Institute for the Advanced Study of Human Biology, Kyoto University Institute for Advanced Study, Kyoto University, Kyoto, Japan.
Department of Anatomy and Cell Biology, Graduate School of Medicine, Kyoto University, Kyoto, Japan.
Life Sci Alliance. 2022 Aug 9;5(12):e202201591. doi: 10.26508/lsa.202201591.

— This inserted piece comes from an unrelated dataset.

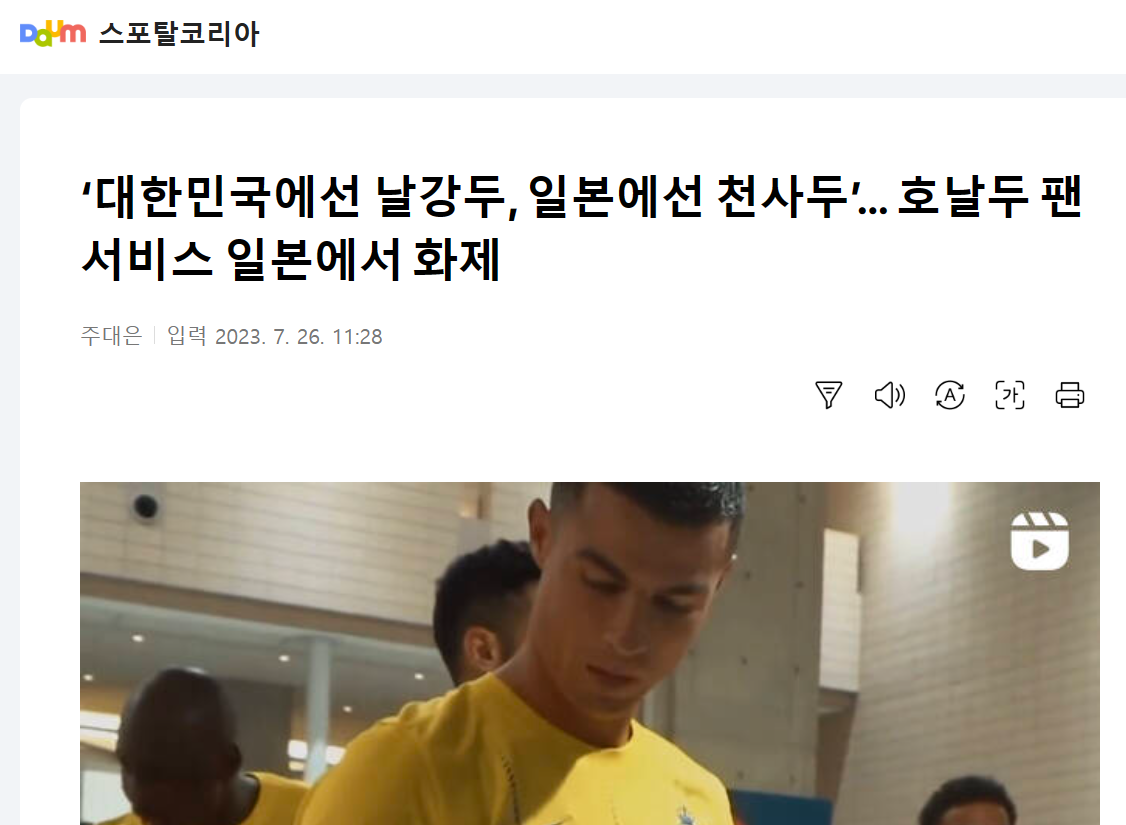Click the 입력 2023. 7. 26. 11:28 timestamp
Image resolution: width=1126 pixels, height=825 pixels.
[x=274, y=336]
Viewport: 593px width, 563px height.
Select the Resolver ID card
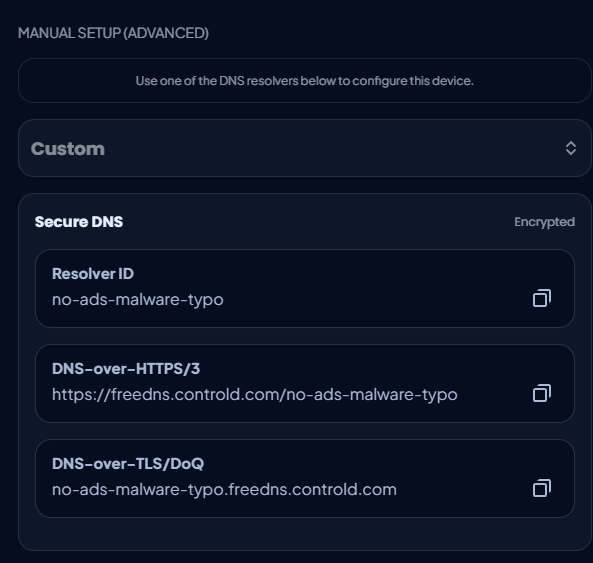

Single-cell RNA sequencing (scRNA-seq) can determine gene expression in numerous individual cells simultaneously, promoting progress in the biomedical sciences. However, scRNA-seq data are high-dimensional with substantial technical noise, including dropouts. During analysis of scRNA-seq data, such noise engenders a statistical problem known as the curse of dimensionality (COD). Based on high-dimensional statistics, we herein formulate a noise reduction method, RECODE (resolution of the curse of dimensionality), for high-dimensional data with random sampling noise. We show that RECODE consistently resolves COD in relevant scRNA-seq data with unique molecular identifiers. RECODE does not involve dimension reduction and recovers expression values for all genes, including lowly expressed genes, realizing precise delineation of cell fate transitions and identification of rare cells with all gene information. Compared with representative imputation methods, RECODE employs different principles and exhibits superior overall performance in cell-clustering, expression value recovery, and single-cell-level analysis. The RECODE algorithm is parameter-free, data-driven, deterministic, and high-speed, and its applicability can be predicted based on the variance normalization performance. We propose RECODE as a powerful strategy for preprocessing noisy high-dimensional data.
单细胞 RNA 测序(scRNA-seq)可以同时确定大量单个细胞中的基因表达情况,从而推动生物医学科学的发展。然而,scRNA-seq 数据具有高度的维度,并且存在大量的技术噪声,包括缺失值。在分析 scRNA-seq 数据时,这种噪声会产生一个称为维度灾难(COD)的统计问题。基于高维统计学,我们在此提出了一种针对随机采样噪声的高维数据降噪方法,RECODE(维度灾难的解决)。我们表明,RECODE 可以通过独特的分子标识符一致地解决相关 scRNA-seq 数据中的 COD。RECODE 不涉及降维,并且可以恢复所有基因的表达值,包括低表达基因,从而实现细胞命运转变的精确描绘,并利用所有基因信息识别稀有细胞。与代表性的插补方法相比,RECODE 采用了不同的原理,在细胞聚类、表达值恢复和单细胞水平分析方面具有卓越的整体性能。RECODE 算法是无参数、数据驱动、确定性和高速的,其适用性可以根据方差归一化性能进行预测。我们提出 RECODE 作为一种强大的预处理噪声高维数据的策略。